- **WHAT YOU WILL DO**
Print the data exactly as it is given, please.

- **DATASET EXCERPTS**
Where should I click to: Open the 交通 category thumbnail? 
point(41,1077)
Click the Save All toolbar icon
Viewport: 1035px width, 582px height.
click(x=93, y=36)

- **RESPONSE**
Where should I click to: Open the 交通 category thumbnail? 
point(41,1077)
Click the Save All toolbar icon
Viewport: 1035px width, 582px height.
click(x=93, y=36)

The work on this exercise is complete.